The halogen and preferably the chlorine may be introduced from at least one of the halides of the platinum family of metals or at least one of the halides of the second metal, in the case where these metals are introduced from halides. A complementary method may consist of impregnation of the support with an aqueous solution containing an acid or a halogenated salt. For example, chlorine can be deposited using a hydrochloric acid solution. Another method may consist of calcination at a temperature generally of between 400 and 900 ° C., in the presence of an organic compound containing halogen, for example CCl 4, CH 2 Cl 2, CH 3 Cl, etc.

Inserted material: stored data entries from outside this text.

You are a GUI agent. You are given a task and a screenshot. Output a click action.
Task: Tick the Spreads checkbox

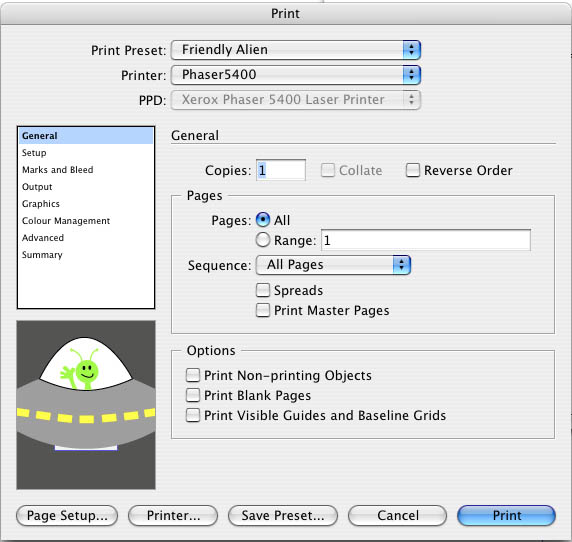pos(263,290)
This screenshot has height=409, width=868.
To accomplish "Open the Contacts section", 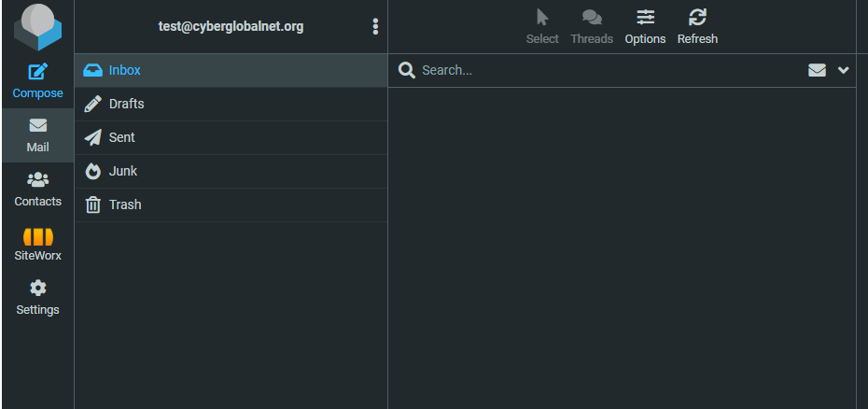I will pyautogui.click(x=37, y=190).
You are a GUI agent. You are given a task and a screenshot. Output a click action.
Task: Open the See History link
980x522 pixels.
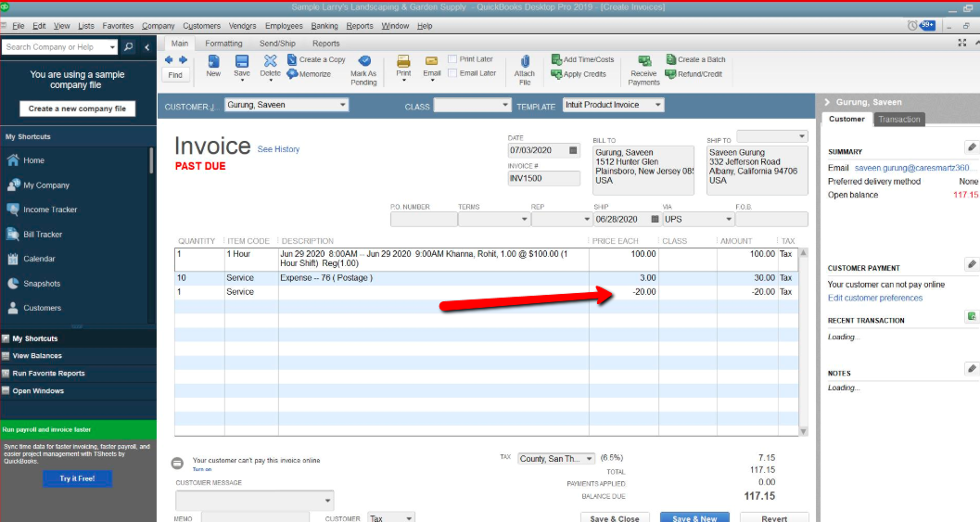pos(278,149)
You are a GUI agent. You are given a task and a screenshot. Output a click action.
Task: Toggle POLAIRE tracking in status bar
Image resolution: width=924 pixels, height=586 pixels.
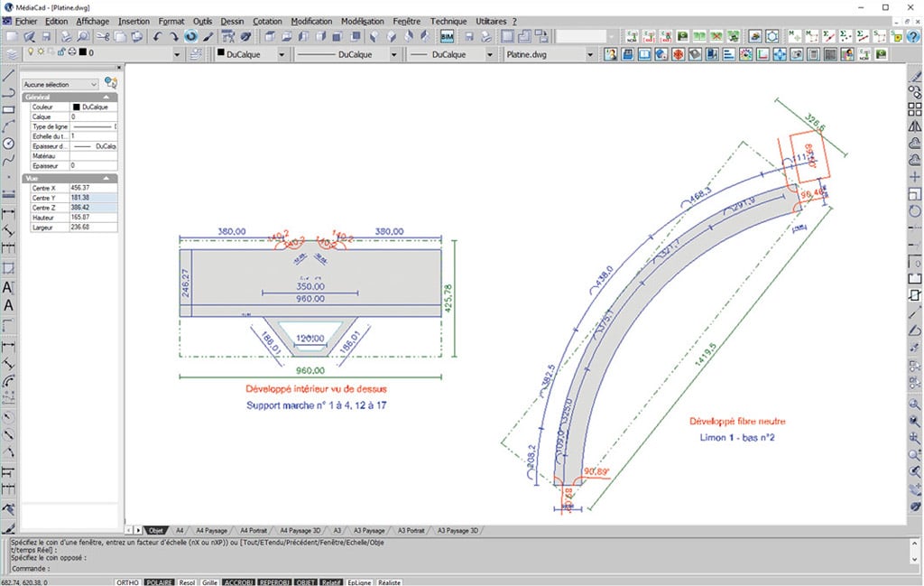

The metals, silicon and at least one halogen are therefore generally deposited on at least one of the transition aluminas by impregnation. We use either a single solution containing at least partly each of these elements, or separate solutions for each element. When several solutions are used, dryings and / or intermediate calcinations can be carried out.

The mixture of the two transition aluminas can be made before or after the deposition of at least a portion of the silicon on at least one transition alumina. If the mixture (preceding the shaping) is performed after the deposition, said deposition is carried out at least partly (and better still) preferably on the transition alumina r1. In the same manner, the mixture of the two transition aluminas may be carried out before or after the deposition of at least a part of at least one selected from the group consisting of titanium, zirconium, hafnium, cobalt, nickel and zinc on at least one transition alumina. If the mixing is carried out after the deposition, said deposition is carried out in part (and better still) preferably on the transition alumina.

In the same way, the mixture of the two aluminas can be carried out before or after the deposition of the metals and at least one halogen. The mixture is advantageously carried out before depositing the metals and at least one halogen.

Finally, the preparation of these catalysts comprising halogenated alumina containing at least one noble metal of the platinum family and at least one promoter metal, ends with a heat treatment at a temperature between 300 and 1000 ° C.

The order in which the silicon is deposited, at least one element selected from the group consisting of titanium, zirconium, hafnium, cobalt, nickel and zinc., At least one noble metal of the platinum family, at least one promoter metal and at least one halogen, before or after shaping, does not matter.But preferably, a preparation method according to the invention, which we detail hereinafter, comprises for example the following successive steps a) shaping of the catalyst matrix, comprising at least one transition alumina selected from the group consisting of transition alumina fl and transition alumina y, b) introduction onto this silicon-shaped matrix and at least one element selected from the group consisting of titanium, zirconium, hafnium, cobalt, nickel and zinc. c) depositing at least one promoter metal selected from tin, germanium , Indium, gallium, thallium, antimony, lead, rhenium, manganese, chromium, molybdenum and tungsten, d) depositing at least one element selected from the group consisting of fluorine, chlorine, bromine and iodine; at least one noble metal of the platinum family,
After forming the matrix and depositing all the constituents, it is possible to carry out a final heat treatment between 300 and 1000 ° C., which may comprise only one step at a temperature of 400 to 900 ° C. preferably, and in an atmosphere containing oxygen, and preferably in the presence of free oxygen or air.This treatment generally corresponds to sechagecalcination following the deposition of the last component.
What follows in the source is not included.